CARSON CITY — Assembly Speaker Marilyn Kirkpatrick introduced her long-awaited Nevada Entertainment and Admissions Tax bill Wednesday that would levy an 8 percent fee on virtually all admissions, including the tickets to your local movie theater.
“Whoever charges an admission is in (subject to the tax),” she said.
Kirkpatrick, D-North Las Vegas, said the tax would bring in at least $50 million more a year for the state, although it could be more since legislators are not clear which businesses pay the current Live Entertainment Tax. They hope to have a report showing what businesses pay the tax before the end of the session June 3.
Under Assembly Bill 498, the 8 percent tax would be collected on virtually everything offered by for-profit entertainment businesses, including private golf, tennis, and swim and health clubs, Burning Man, Las Vegas Motor Speedway races, minor league baseball, the Electric Daisy Carnival and any place of amusement, sport, recreation and other entertainment.
Brothels would not be taxed unless they have admission charges. But strip clubs, which typically charge admission fees, would be subject to the 8 percent tax.
In most gaming entertainment venues, the tax also would apply to food, beverage and merchandise purchases, which is the case under current law.
However, Kirkpatrick said the tax would not be collected on popcorn, hotdogs and foods purchased at movie theaters.
The first hearing on the bill is scheduled Tuesday in the Assembly Taxation Committee.

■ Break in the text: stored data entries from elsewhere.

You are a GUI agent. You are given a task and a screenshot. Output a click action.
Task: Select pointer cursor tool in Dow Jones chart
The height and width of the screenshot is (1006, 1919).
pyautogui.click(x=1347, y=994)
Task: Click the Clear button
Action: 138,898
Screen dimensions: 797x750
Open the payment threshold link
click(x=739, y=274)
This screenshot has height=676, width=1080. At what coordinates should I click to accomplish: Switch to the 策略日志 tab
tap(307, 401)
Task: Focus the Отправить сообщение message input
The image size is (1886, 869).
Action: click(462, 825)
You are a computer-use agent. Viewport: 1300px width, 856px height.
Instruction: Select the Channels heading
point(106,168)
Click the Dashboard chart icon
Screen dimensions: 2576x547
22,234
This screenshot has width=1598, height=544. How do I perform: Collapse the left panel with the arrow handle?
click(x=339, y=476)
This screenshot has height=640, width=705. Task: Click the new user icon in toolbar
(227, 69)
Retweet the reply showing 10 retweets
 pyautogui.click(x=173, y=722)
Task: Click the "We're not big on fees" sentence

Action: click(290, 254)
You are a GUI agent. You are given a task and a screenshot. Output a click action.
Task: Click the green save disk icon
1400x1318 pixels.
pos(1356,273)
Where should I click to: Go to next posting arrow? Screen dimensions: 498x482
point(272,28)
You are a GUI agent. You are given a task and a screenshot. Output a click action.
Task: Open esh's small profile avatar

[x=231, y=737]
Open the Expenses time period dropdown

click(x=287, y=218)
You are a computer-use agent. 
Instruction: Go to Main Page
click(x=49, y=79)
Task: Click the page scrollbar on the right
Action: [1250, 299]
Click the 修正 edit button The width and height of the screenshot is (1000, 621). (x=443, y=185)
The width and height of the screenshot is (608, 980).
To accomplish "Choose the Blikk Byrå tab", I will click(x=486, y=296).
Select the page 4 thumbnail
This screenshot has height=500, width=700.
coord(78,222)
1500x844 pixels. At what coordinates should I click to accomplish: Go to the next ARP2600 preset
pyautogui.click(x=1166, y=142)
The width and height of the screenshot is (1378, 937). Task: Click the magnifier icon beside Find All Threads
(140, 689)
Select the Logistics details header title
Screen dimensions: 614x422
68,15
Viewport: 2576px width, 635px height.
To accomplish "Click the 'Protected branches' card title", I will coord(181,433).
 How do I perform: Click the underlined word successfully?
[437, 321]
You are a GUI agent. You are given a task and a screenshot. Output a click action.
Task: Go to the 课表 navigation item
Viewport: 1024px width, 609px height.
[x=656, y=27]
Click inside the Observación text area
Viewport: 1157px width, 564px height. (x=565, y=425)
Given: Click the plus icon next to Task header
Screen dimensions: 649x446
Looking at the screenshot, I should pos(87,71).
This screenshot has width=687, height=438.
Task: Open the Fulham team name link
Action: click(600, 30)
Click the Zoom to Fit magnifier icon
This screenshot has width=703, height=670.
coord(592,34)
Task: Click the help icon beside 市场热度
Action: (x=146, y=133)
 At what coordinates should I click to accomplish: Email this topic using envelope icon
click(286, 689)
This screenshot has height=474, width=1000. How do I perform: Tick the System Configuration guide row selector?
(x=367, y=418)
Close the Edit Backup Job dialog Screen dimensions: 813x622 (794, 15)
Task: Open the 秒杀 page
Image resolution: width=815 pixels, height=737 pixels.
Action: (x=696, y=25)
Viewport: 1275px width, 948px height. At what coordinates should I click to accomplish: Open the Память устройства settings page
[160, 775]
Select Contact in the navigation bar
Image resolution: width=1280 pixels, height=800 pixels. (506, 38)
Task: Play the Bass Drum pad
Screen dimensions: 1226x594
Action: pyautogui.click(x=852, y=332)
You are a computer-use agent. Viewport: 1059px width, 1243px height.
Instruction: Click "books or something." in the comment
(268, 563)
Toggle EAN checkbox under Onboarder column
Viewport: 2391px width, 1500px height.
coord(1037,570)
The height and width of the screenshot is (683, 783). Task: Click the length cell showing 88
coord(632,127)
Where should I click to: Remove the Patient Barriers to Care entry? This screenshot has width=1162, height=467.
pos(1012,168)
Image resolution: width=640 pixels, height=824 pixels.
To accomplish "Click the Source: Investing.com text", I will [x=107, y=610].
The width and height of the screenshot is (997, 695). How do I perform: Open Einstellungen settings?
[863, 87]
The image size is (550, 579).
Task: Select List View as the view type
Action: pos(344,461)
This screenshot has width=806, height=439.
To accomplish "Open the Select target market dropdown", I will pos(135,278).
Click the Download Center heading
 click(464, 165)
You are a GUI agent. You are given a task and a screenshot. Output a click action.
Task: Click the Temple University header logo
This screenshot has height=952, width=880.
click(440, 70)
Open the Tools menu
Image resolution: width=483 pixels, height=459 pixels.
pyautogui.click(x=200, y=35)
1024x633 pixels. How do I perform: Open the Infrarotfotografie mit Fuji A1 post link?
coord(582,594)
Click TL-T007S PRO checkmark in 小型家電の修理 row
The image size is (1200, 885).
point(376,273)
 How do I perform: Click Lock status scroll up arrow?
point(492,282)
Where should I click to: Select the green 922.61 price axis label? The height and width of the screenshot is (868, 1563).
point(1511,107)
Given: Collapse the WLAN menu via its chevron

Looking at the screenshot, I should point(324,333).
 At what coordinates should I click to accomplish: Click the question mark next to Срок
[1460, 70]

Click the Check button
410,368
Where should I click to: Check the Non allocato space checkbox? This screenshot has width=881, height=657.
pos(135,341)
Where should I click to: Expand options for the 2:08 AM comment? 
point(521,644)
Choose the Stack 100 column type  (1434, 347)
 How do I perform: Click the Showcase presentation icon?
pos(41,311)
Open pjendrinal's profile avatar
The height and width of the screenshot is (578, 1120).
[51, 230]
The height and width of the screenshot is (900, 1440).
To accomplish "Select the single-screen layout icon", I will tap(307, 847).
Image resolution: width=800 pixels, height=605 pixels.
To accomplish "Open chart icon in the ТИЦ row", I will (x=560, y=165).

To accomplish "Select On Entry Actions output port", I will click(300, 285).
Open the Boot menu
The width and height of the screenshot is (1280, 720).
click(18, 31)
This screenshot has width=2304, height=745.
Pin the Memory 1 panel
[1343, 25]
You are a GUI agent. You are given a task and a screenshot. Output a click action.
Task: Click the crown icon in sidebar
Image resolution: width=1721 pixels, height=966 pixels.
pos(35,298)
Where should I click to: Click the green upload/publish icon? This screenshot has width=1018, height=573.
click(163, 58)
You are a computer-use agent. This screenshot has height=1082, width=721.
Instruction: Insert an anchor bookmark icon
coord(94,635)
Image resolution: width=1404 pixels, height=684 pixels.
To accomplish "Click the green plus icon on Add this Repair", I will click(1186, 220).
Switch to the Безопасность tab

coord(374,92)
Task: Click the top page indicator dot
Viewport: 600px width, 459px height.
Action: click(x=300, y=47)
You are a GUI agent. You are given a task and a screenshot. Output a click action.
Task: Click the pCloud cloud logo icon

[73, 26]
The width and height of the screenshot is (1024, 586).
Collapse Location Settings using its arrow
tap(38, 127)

Despite her optimism that the bill will pass, it faces virtually insurmountable odds since Gov. Brian Sandoval and Republicans are on record as opposing any new taxes. Democrats need at least one Republican senator and three Republican Assembly members to pass the bill and overcome a governor veto.
Sandoval almost immediately expressed his opposition.
“The governor does not support the admissions tax introduced today,” said Mary-Sarah Kinner, his press secretary.
Senate Minority Leader Michael Roberson, R-Las Vegas, expressed his doubts about the bill.
“In its current form, I have serious concerns with the disproportionate burden this could place on hardworking Nevada families,” he said. “Having said that, I remain willing to work with Speaker Kirkpatrick and other Democratic legislative leaders to identify solutions that work for the people of Nevada.”
Assembly Minority Leader Pat Hickey, R-Reno, also expressed reservations.
“At first glance, there are elements of the speaker’s proposals — getting rid of loopholes and unnecessary exemptions — that seem like a reasonable attempt to broaden and make fair, taxes that should be paid on entertainment activities,” he said.
But Hickey said Republicans will have problems with “new taxes applied to movie-goers and others.” Instead of increasing taxes, he said savings could be secured by reforming the Public Employees Retirement System and the prevailing wage law.
In a news conference, Kirkpatrick said she was “willing to take it” if residents come out strongly against the tax on movie admissions. She said the tax would not apply to Mexican restaurants that offer live mariachi bands, or on admissions to events by nonprofit organizations or those offered by government agencies, such as high school and college sports.
“I am up to the task of taking on hard projects,” Kirkpatrick said. “This is about the process, about putting in one rate, about having the (current) exemptions brought in. This is about making it clear what should be collected.”
An attempt to tax movie admissions and video rentals failed miserably in the 2003 legislative session because of strong public opposition.
At that session legislators did approve the live entertainment tax which now brings in $135 million a year.
Under the current law, a 10 percent entertainment tax is collected on admissions, food and beverage and merchandise purchases on places with 200 seats to 7,499 seats. For places with more than 7,500 seats, the tax is just 5 percent on the admission charge.
The minimum seat requirement would be dropped to 50 and the 8 percent charge would be applied across the board under AB498.
Kirkpatrick said her bill is patterned after a Florida law and that the Florida economy is a lot that in Nevada.
While she does not golf or ski or even know what green fees and lift tickets cost, Kirkpatrick said such activities use “discretionary income” that should be taxed.
“Not every person can afford skiing,” she said.
Lift tickets at some Lake Tahoe resorts were $85 this past winter. An 8 percent tax would bring in almost $7 per ticket.
Kirkpatrick said exemptions will be considered in the coming hearing, but that her goal is to create a fair tax policy where everyone has to pay the same tax rate.
The 8 percent tax is competitive with entertainment tax rates in other western states, she said.